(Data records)
⟨

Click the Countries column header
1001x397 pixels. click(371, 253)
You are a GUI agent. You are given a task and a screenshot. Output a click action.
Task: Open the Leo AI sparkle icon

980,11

⟩

*GOAL OF THE EXERCISE*
Transcribe each line above exactly; skip none.

*RESULT BELOW*
Click the Countries column header
1001x397 pixels. click(371, 253)
You are a GUI agent. You are given a task and a screenshot. Output a click action.
Task: Open the Leo AI sparkle icon

980,11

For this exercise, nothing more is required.